FASB issued new guidance Friday designed to simplify accounting for adjustments made to provisional amounts recognized in a business combination.
The requirement to retrospectively account for those adjustments is eliminated by the amendments in Accounting Standards Update No. 2015-16, Business Combinations (Topic 805): Simplifying the Accounting for Measurement-Period Adjustments.
Stakeholders told FASB that the requirement to retrospectively apply these adjustments added cost and complexity to financial reporting without significantly improving the information available to financial statement users.
The amendments require:
- An acquirer to recognize adjustments to provisional amounts identified during the measurement period in the reporting period in which the adjustment amounts are determined.

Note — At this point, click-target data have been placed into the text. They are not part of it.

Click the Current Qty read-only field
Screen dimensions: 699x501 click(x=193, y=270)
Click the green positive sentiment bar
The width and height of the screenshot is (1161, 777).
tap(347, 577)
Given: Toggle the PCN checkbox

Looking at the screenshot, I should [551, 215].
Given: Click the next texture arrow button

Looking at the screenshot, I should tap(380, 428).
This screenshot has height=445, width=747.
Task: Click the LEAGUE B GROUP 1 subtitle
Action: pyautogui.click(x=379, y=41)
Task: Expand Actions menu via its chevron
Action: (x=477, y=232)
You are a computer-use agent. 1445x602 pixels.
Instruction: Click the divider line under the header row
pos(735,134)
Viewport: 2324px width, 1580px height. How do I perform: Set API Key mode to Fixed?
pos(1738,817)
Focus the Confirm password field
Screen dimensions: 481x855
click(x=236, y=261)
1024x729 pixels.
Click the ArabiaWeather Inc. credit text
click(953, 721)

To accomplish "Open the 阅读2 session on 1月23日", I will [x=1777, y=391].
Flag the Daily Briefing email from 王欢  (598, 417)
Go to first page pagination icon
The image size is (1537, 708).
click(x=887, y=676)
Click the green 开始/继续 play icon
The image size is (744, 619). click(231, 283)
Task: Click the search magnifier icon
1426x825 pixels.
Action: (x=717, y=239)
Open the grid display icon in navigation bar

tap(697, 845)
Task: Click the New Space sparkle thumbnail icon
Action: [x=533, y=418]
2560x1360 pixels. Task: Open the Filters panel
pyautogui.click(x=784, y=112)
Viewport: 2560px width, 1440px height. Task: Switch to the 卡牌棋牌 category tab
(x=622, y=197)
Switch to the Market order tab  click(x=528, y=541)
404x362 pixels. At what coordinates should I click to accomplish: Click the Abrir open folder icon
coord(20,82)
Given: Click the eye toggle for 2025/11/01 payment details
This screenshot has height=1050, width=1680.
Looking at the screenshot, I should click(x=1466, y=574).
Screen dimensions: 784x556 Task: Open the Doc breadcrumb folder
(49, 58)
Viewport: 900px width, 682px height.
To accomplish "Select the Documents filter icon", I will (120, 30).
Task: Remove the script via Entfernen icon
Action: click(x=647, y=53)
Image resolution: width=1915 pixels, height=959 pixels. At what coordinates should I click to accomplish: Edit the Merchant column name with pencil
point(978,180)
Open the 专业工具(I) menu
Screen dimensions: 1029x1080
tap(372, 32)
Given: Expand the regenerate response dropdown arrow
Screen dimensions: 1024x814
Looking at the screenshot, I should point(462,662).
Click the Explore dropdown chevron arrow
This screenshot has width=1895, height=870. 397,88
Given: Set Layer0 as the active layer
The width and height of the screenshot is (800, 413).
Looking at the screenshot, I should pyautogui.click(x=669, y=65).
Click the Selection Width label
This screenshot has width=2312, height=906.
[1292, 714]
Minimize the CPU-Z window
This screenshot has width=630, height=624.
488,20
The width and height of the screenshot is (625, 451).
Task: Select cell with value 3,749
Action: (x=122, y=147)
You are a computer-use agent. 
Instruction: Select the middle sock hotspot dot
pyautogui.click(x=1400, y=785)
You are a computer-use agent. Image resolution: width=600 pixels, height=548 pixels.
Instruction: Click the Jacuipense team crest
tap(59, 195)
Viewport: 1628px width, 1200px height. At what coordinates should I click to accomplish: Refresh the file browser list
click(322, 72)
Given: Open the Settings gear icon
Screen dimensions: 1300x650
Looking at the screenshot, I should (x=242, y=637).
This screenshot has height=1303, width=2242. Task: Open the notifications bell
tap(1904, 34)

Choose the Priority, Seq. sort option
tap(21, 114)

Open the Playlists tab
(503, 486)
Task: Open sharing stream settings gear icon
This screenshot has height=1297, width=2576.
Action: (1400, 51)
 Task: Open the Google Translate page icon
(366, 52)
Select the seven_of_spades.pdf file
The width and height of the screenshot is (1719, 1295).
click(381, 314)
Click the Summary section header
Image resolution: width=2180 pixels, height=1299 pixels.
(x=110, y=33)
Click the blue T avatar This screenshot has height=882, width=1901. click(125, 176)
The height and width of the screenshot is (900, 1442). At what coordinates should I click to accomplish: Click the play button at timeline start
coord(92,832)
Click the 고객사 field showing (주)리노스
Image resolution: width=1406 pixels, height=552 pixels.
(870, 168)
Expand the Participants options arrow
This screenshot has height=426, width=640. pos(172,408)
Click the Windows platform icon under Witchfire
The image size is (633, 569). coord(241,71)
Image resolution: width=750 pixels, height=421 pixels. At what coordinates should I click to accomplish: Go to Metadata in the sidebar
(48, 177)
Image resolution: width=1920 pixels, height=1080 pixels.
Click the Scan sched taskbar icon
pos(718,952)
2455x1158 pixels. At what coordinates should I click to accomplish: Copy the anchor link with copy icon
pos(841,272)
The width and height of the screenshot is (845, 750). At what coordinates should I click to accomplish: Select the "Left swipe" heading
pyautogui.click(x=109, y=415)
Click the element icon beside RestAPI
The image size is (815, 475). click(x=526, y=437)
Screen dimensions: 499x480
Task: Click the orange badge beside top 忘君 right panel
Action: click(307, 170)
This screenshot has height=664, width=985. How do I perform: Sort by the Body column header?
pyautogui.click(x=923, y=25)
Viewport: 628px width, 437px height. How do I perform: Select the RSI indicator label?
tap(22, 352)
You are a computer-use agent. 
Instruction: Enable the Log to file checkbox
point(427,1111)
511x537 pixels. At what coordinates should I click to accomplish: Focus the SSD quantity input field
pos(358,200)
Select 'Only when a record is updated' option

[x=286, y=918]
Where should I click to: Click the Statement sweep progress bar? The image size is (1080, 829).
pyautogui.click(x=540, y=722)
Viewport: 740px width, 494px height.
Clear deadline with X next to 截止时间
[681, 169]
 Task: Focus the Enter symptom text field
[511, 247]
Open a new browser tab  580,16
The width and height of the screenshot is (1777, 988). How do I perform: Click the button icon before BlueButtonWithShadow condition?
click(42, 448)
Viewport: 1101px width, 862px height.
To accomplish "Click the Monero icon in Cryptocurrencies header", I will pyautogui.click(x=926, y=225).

- An acquirer to record, in the same period’s financial statements, the effect on earnings of changes in depreciation, amortization, or other income effects resulting from the change to the provisional amounts. This effect is required to be calculated as if the accounting had been completed at the acquisition date.
- An entity to present separately on the face of the income statement or disclose in the notes the portion of the amount recorded in current-period earnings by line item that would have been recorded in previous reporting periods if the adjustment to the provisional amounts had been recognized as of the acquisition date.
For public business entities, the amendments take effect for fiscal years beginning after Dec. 15, 2015, including interim periods within those fiscal years. All other entities are required to apply the new requirements for fiscal years beginning after Dec. 15, 2016, and interim periods within fiscal years beginning after Dec. 15, 2017.
All entities are required to apply the amendments prospectively to adjustments to provisional amounts that occur after the effective date, with earlier application permitted for financial statements that have not been issued.
The standard is a product of FASB’s simplification initiative, which identifies areas of GAAP where cost and complexity can be reduced without sacrificing the usefulness of information provided to financial statement users.